You might have some questions. For example:

How can you be sure that your counterparty will go through with it?

I can't be sure. For one, my swap partner might just go ahead and vote for whoever they were going to vote for anyway, and I've thrown away my vote for nothing. For another, they might already have decided to do the responsible thing and vote for Hillary, but sign up to 'make theirs count' pretending to be a would-be-Johnson, in order to trick me into trading my vote away for one that was already a Hillary vote.

But I'm willing to accept the counterparty risk here. Even if there's only a 30% chance that my swap match changes a vote that would have been placed for Johnson to a vote for Hillary, I'm happy to give up my vote to take that risk. Ten thousand third-party votes in New York for three thousand Clinton votes in Colorado? I'll take that, if it has to come to that.

Could you really bring yourself to vote for Jill Stein?

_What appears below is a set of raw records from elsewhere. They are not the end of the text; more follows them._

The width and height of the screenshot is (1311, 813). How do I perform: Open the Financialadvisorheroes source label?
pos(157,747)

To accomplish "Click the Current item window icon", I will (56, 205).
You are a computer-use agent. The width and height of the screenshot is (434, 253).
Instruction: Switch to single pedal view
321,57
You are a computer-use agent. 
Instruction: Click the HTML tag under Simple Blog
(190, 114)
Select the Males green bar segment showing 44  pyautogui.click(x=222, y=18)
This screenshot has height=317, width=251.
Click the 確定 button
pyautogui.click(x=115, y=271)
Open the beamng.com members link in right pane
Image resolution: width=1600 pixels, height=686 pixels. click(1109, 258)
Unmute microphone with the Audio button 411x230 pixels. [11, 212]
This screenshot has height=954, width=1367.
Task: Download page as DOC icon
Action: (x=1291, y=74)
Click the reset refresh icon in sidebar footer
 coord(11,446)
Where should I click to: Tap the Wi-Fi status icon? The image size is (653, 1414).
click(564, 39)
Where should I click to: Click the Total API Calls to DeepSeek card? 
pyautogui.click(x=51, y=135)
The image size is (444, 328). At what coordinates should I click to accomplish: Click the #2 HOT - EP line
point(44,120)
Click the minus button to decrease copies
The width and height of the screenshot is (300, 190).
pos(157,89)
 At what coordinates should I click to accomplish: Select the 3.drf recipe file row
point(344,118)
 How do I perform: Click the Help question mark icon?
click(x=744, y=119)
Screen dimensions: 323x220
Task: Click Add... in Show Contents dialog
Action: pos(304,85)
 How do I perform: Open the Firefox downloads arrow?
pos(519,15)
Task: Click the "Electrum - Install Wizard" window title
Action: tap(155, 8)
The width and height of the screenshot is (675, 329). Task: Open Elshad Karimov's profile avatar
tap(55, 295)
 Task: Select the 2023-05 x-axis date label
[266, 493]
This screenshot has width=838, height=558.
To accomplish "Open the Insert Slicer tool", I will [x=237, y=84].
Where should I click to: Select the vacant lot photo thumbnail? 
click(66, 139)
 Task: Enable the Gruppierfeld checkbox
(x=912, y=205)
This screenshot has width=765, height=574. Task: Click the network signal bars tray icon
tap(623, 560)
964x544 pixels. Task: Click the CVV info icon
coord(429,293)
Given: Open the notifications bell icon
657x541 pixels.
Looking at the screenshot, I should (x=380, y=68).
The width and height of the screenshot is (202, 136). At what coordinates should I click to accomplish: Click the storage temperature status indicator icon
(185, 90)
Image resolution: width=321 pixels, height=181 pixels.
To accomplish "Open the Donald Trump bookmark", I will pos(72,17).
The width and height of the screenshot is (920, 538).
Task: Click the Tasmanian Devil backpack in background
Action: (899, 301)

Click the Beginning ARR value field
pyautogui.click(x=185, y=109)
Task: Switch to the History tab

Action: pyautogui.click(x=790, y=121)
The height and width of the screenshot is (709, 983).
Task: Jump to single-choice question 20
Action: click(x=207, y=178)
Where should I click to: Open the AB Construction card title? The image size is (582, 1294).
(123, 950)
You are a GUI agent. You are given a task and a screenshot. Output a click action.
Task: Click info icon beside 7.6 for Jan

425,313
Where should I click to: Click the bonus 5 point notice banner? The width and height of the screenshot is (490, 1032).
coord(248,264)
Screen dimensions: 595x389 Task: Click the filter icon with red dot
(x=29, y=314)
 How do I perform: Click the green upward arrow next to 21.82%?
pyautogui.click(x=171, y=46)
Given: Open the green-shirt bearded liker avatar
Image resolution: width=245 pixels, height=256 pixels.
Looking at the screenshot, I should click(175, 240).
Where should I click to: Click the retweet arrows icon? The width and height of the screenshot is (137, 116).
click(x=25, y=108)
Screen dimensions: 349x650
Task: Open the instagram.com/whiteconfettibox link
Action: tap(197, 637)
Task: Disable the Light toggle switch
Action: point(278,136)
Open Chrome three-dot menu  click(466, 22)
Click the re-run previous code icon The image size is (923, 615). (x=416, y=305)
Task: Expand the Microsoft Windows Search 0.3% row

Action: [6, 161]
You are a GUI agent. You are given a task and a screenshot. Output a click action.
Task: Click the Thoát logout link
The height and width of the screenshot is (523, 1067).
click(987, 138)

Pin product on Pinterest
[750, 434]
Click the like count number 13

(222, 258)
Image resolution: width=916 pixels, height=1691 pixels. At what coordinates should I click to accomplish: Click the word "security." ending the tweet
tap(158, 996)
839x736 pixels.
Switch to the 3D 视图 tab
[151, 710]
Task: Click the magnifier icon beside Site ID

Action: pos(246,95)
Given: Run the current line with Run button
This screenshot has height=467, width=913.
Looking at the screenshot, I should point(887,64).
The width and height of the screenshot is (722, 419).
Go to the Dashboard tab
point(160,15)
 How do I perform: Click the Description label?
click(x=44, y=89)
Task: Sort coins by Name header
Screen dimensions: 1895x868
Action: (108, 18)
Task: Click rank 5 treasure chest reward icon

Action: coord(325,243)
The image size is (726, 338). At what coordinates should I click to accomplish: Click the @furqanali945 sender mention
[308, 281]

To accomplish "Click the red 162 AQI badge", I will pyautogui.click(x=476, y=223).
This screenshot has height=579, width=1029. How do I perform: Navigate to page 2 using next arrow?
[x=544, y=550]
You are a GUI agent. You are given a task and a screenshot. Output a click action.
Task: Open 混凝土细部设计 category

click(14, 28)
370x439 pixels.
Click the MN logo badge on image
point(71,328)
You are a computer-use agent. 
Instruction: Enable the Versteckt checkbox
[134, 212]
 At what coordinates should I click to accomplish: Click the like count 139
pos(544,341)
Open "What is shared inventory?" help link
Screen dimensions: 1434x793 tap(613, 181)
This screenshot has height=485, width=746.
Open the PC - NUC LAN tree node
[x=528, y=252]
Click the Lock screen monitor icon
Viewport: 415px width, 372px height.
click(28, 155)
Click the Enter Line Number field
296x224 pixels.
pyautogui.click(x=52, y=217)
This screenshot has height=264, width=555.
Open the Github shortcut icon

If it came to that, I'd do it gladly. It's no secret that I despise much of what Stein stands for. Of course, I would vote for her in a head-to-head race against Trump, but I'd probably have to head straight from the voting booth to a shower, it would make me feel so icky. (In my view, Johnson is better, but if you think I have much sympathy for the libertarian philosophy, you're not paying much attention.) And what's more, unlike many of my friends on the left this election, I actually think that Secretary Clinton is awesome, rather than just stomachable.

But of course, I assume that my vote-swap partner will feel the same way about Hillary. Not so utterly convinced of her evilness that they will be unwilling to arrange to vote for her if that's what it takes to keep a nativist, egomaniacal madman from the presidency, but certainly not excited to do so, and probably even a bit repulsed. So, well, it's even. I'm a bit repulsed by both of the third-party candidates. But I will mark off one of their names on my ballot this November if that is the trade that it takes to elect a sane, competent president.

And anyway, it wouldn't really be a fair trade if we weren't both giving something up.

Doesn't the cynicism of vote-trading bother you?

Oh yes. I think there's a very serious argument to be made that votes are not some secular thing to be traded away. And I wouldn't support vote-swapping in the general case. But this one is special, and if I'm going to ask my Hillary-skeptical friends to realize that and do the right thing, I feel like I should step up and treat it as if it's special.

But yeah, it bothers the heck out of me. I could go on about it, but this isn't really the time.

Wait, what if I just pretended to—

Let me stop you right there. This is important, but what's most important is that people trust that the system works. If you were planning on voting Clinton, then I hope you join my in pledging to swap your vote. But if you weren't going to, then don't lie and say you were, to try to con someone else into a one-sided swap. Don't promise to swap and then not swap. Don't sign up extra accounts. Don't even think about it. This is going to be hard enough without rumors of misconduct, so don't give anyone any reason at all to doubt your intentions.

Okay, but I was just going to ask...where can I sign up?

TrumpTraders if you want to trade away a safe-state Hillary vote, and MakeMineCount, if you want to trade away a swing-state third-party vote. You're in good company, and thank you for going the extra mile.

And if you want to go the extra extra mile, talk to your friends about why you're swapping your vote. Maybe they'll be interested, too.